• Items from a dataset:
· · · · ·

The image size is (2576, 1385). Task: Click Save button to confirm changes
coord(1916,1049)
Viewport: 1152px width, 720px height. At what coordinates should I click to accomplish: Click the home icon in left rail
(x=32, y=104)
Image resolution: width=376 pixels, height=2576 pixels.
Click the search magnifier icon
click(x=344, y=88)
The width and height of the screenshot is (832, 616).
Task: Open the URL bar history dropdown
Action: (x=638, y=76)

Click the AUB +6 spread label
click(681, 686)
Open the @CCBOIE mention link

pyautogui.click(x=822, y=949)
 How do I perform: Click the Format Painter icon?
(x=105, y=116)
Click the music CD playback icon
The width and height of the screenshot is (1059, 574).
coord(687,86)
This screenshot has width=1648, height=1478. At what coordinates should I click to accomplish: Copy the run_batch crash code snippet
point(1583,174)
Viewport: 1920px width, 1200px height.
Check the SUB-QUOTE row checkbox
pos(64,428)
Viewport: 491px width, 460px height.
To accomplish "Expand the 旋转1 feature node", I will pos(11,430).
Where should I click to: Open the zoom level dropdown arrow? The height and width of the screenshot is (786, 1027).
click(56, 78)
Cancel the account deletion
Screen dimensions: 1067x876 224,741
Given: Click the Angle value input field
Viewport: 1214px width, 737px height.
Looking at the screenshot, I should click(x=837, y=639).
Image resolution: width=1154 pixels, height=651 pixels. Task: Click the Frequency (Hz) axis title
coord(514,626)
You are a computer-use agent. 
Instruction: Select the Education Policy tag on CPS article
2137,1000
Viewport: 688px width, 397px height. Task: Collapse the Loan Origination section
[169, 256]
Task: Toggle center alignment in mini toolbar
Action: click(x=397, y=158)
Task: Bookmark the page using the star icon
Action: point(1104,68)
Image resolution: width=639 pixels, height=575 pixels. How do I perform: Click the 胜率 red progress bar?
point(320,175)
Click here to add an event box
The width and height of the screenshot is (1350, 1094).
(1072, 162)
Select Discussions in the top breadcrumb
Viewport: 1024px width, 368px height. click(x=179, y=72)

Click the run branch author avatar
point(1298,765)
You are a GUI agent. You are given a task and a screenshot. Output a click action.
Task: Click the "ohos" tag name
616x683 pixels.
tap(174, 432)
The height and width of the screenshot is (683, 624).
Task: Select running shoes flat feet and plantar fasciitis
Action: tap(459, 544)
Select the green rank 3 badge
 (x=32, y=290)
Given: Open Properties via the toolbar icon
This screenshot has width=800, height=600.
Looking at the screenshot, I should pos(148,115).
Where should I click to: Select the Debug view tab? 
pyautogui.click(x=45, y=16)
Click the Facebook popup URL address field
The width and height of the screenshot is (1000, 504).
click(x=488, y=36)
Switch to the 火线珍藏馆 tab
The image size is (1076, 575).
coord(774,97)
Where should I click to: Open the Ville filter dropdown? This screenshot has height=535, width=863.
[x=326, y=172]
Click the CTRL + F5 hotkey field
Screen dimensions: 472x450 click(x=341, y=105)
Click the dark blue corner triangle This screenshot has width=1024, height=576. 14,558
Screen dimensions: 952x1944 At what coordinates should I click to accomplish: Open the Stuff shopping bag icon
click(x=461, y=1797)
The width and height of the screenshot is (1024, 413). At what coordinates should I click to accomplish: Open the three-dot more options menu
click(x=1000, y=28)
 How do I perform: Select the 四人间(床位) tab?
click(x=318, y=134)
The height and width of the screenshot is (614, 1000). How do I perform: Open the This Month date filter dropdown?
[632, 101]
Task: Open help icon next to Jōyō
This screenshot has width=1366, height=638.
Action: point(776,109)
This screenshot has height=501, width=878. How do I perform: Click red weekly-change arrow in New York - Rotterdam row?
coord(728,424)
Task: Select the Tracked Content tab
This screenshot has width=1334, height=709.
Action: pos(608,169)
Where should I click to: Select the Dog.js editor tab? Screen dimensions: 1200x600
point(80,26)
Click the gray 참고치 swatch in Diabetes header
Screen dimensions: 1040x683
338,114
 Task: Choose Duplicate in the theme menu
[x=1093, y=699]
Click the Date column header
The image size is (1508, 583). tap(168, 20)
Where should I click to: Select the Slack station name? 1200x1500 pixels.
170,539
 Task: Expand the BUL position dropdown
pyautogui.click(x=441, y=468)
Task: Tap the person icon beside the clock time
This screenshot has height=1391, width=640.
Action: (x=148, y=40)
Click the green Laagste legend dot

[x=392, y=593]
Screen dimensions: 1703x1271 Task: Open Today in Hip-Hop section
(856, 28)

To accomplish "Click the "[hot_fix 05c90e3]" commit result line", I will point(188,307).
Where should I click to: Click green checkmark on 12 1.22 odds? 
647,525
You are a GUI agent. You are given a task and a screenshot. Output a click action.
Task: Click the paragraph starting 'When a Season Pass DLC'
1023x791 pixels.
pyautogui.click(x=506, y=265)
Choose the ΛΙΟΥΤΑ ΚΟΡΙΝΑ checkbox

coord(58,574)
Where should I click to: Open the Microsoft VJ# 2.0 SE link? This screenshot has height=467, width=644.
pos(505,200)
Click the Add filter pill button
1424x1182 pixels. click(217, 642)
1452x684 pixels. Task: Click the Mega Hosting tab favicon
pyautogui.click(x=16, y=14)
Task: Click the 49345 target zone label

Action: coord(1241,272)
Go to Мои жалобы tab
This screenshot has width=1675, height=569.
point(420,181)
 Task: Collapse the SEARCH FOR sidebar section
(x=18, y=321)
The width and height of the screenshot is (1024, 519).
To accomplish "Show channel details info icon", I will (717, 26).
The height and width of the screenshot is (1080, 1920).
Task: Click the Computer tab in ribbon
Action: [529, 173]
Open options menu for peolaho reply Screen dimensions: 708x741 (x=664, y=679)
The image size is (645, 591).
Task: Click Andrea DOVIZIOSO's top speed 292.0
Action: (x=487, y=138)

· · · · ·

• YOUR GOAL: Every record above must be printed again exactly as it stands.

• EXERCISE SOLUTION:
The image size is (2576, 1385). Task: Click Save button to confirm changes
coord(1916,1049)
Viewport: 1152px width, 720px height. At what coordinates should I click to accomplish: Click the home icon in left rail
(x=32, y=104)
Image resolution: width=376 pixels, height=2576 pixels.
Click the search magnifier icon
click(x=344, y=88)
The width and height of the screenshot is (832, 616).
Task: Open the URL bar history dropdown
Action: (x=638, y=76)

Click the AUB +6 spread label
click(681, 686)
Open the @CCBOIE mention link

pyautogui.click(x=822, y=949)
 How do I perform: Click the Format Painter icon?
(x=105, y=116)
Click the music CD playback icon
The width and height of the screenshot is (1059, 574).
coord(687,86)
This screenshot has width=1648, height=1478. At what coordinates should I click to accomplish: Copy the run_batch crash code snippet
point(1583,174)
Viewport: 1920px width, 1200px height.
Check the SUB-QUOTE row checkbox
pos(64,428)
Viewport: 491px width, 460px height.
To accomplish "Expand the 旋转1 feature node", I will pos(11,430).
Where should I click to: Open the zoom level dropdown arrow? The height and width of the screenshot is (786, 1027).
click(56, 78)
Cancel the account deletion
Screen dimensions: 1067x876 224,741
Given: Click the Angle value input field
Viewport: 1214px width, 737px height.
Looking at the screenshot, I should click(x=837, y=639).
Image resolution: width=1154 pixels, height=651 pixels. Task: Click the Frequency (Hz) axis title
coord(514,626)
You are a computer-use agent. 
Instruction: Select the Education Policy tag on CPS article
2137,1000
Viewport: 688px width, 397px height. Task: Collapse the Loan Origination section
[169, 256]
Task: Toggle center alignment in mini toolbar
Action: click(x=397, y=158)
Task: Bookmark the page using the star icon
Action: point(1104,68)
Image resolution: width=639 pixels, height=575 pixels. How do I perform: Click the 胜率 red progress bar?
point(320,175)
Click here to add an event box
The width and height of the screenshot is (1350, 1094).
(1072, 162)
Select Discussions in the top breadcrumb
Viewport: 1024px width, 368px height. click(x=179, y=72)

Click the run branch author avatar
point(1298,765)
You are a GUI agent. You are given a task and a screenshot. Output a click action.
Task: Click the "ohos" tag name
616x683 pixels.
tap(174, 432)
The height and width of the screenshot is (683, 624).
Task: Select running shoes flat feet and plantar fasciitis
Action: tap(459, 544)
Select the green rank 3 badge
 (x=32, y=290)
Given: Open Properties via the toolbar icon
This screenshot has width=800, height=600.
Looking at the screenshot, I should pos(148,115).
Where should I click to: Select the Debug view tab? 
pyautogui.click(x=45, y=16)
Click the Facebook popup URL address field
The width and height of the screenshot is (1000, 504).
click(x=488, y=36)
Switch to the 火线珍藏馆 tab
The image size is (1076, 575).
coord(774,97)
Where should I click to: Open the Ville filter dropdown? This screenshot has height=535, width=863.
[x=326, y=172]
Click the CTRL + F5 hotkey field
Screen dimensions: 472x450 click(x=341, y=105)
Click the dark blue corner triangle This screenshot has width=1024, height=576. 14,558
Screen dimensions: 952x1944 At what coordinates should I click to accomplish: Open the Stuff shopping bag icon
click(x=461, y=1797)
The width and height of the screenshot is (1024, 413). At what coordinates should I click to accomplish: Open the three-dot more options menu
click(x=1000, y=28)
 How do I perform: Select the 四人间(床位) tab?
click(x=318, y=134)
The height and width of the screenshot is (614, 1000). How do I perform: Open the This Month date filter dropdown?
[632, 101]
Task: Open help icon next to Jōyō
This screenshot has width=1366, height=638.
Action: point(776,109)
This screenshot has height=501, width=878. How do I perform: Click red weekly-change arrow in New York - Rotterdam row?
coord(728,424)
Task: Select the Tracked Content tab
This screenshot has width=1334, height=709.
Action: pos(608,169)
Where should I click to: Select the Dog.js editor tab? Screen dimensions: 1200x600
point(80,26)
Click the gray 참고치 swatch in Diabetes header
Screen dimensions: 1040x683
338,114
 Task: Choose Duplicate in the theme menu
[x=1093, y=699]
Click the Date column header
The image size is (1508, 583). tap(168, 20)
Where should I click to: Select the Slack station name? 1200x1500 pixels.
170,539
 Task: Expand the BUL position dropdown
pyautogui.click(x=441, y=468)
Task: Tap the person icon beside the clock time
This screenshot has height=1391, width=640.
Action: (x=148, y=40)
Click the green Laagste legend dot

[x=392, y=593]
Screen dimensions: 1703x1271 Task: Open Today in Hip-Hop section
(856, 28)

To accomplish "Click the "[hot_fix 05c90e3]" commit result line", I will point(188,307).
Where should I click to: Click green checkmark on 12 1.22 odds? 
647,525
You are a GUI agent. You are given a task and a screenshot. Output a click action.
Task: Click the paragraph starting 'When a Season Pass DLC'
1023x791 pixels.
pyautogui.click(x=506, y=265)
Choose the ΛΙΟΥΤΑ ΚΟΡΙΝΑ checkbox

coord(58,574)
Where should I click to: Open the Microsoft VJ# 2.0 SE link? This screenshot has height=467, width=644.
pos(505,200)
Click the Add filter pill button
1424x1182 pixels. click(217, 642)
1452x684 pixels. Task: Click the Mega Hosting tab favicon
pyautogui.click(x=16, y=14)
Task: Click the 49345 target zone label

Action: coord(1241,272)
Go to Мои жалобы tab
This screenshot has width=1675, height=569.
point(420,181)
 Task: Collapse the SEARCH FOR sidebar section
(x=18, y=321)
The width and height of the screenshot is (1024, 519).
To accomplish "Show channel details info icon", I will (717, 26).
The height and width of the screenshot is (1080, 1920).
Task: Click the Computer tab in ribbon
Action: [529, 173]
Open options menu for peolaho reply Screen dimensions: 708x741 (x=664, y=679)
The image size is (645, 591).
Task: Click Andrea DOVIZIOSO's top speed 292.0
Action: (x=487, y=138)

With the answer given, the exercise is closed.